#### [Materials provided]

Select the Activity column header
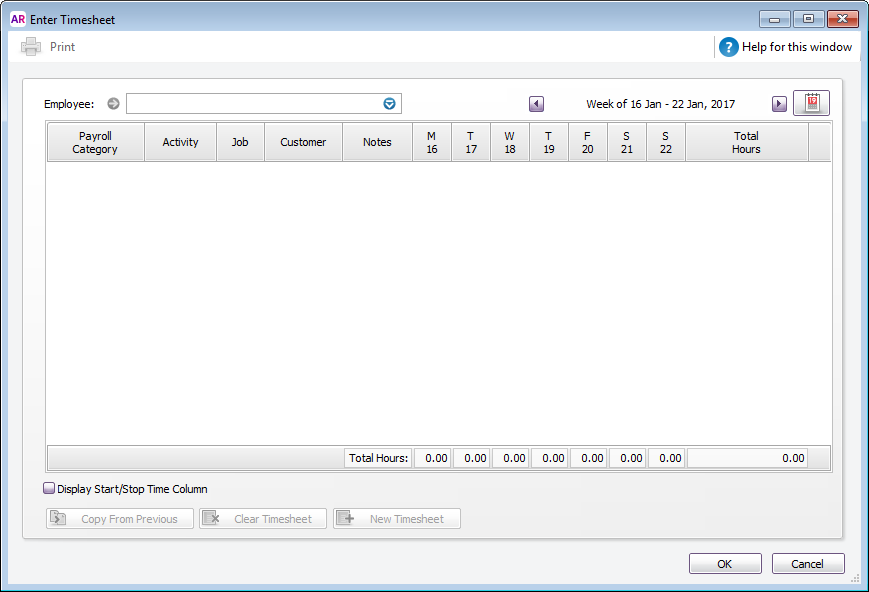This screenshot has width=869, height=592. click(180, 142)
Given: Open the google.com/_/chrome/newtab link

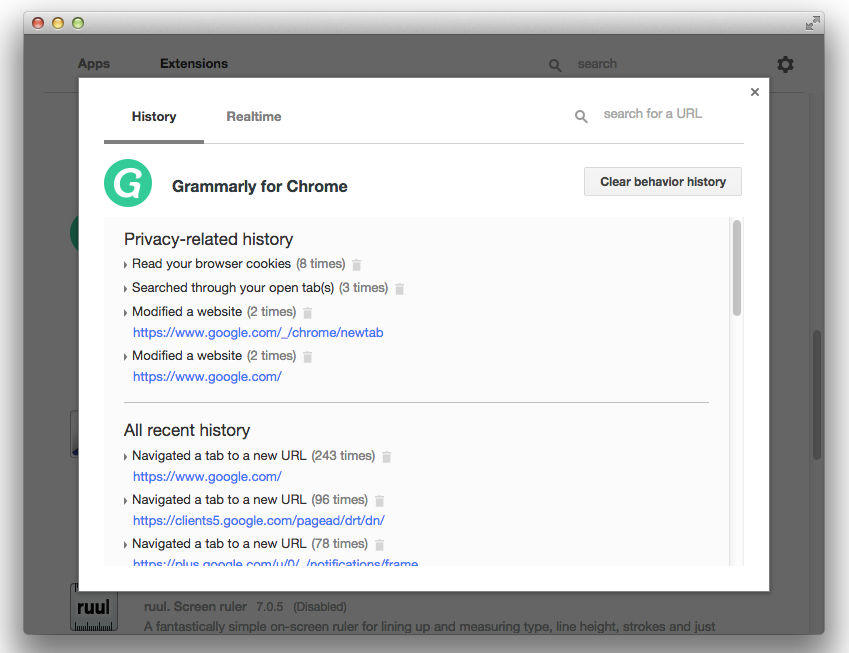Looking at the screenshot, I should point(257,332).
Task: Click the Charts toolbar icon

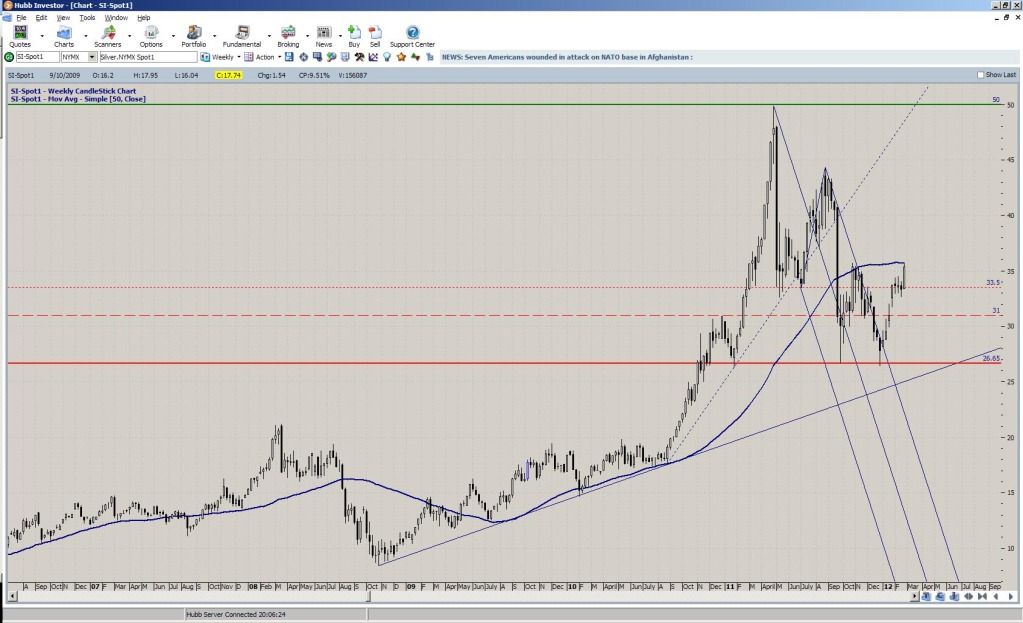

---

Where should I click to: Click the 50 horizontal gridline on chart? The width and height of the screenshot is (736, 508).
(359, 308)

--

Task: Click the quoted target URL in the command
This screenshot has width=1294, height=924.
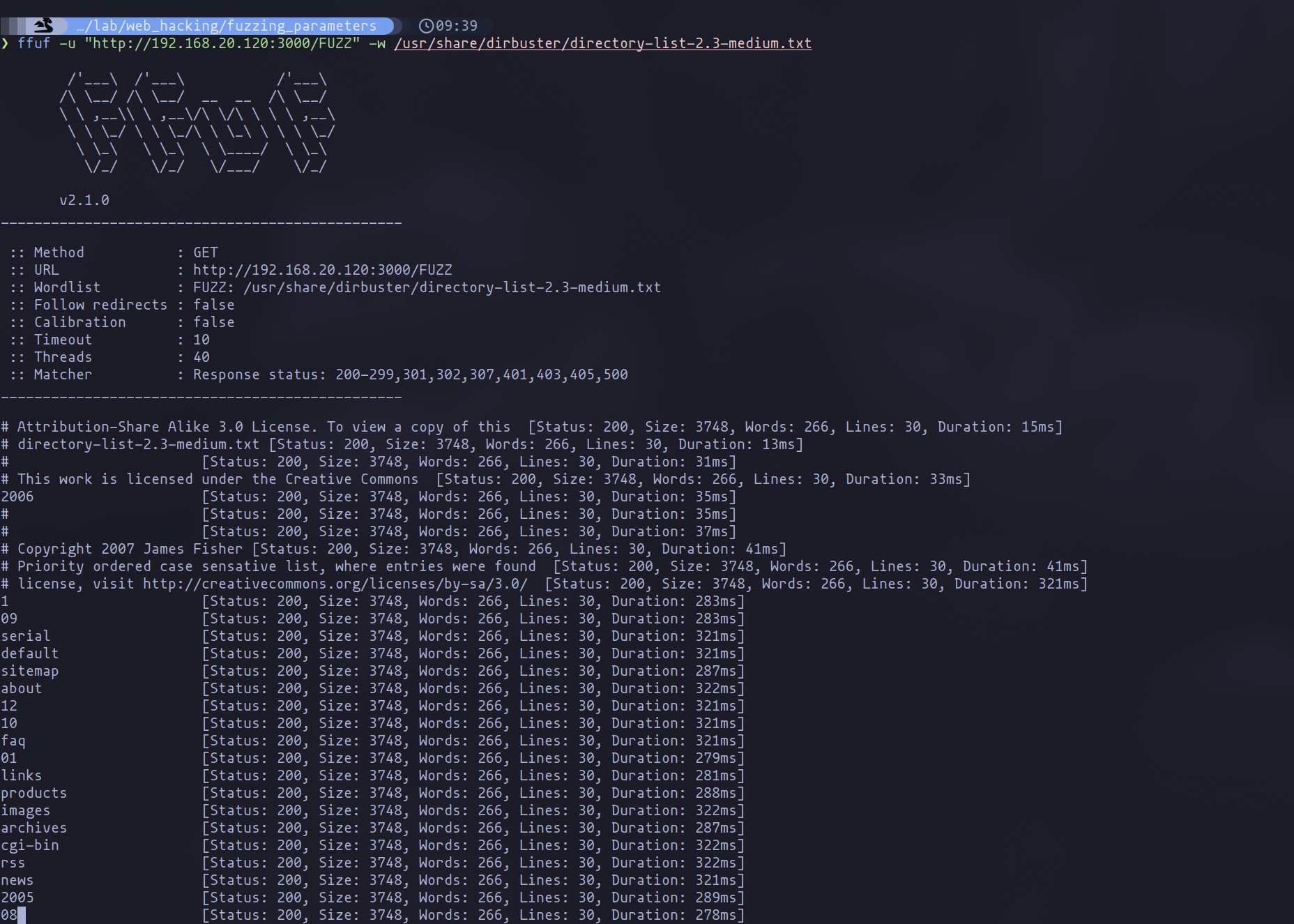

#### [Exercise aim]
Using the records above, print exactly the lines between the ones containing "Select the Activity column header" and "Task: Click the Charts toolbar icon", inclusive, and nothing else; no pictures.

#### [Final answer]
Select the Activity column header
This screenshot has width=869, height=592. click(180, 142)
Given: Open the google.com/_/chrome/newtab link

Looking at the screenshot, I should point(257,332).
Task: Click the Charts toolbar icon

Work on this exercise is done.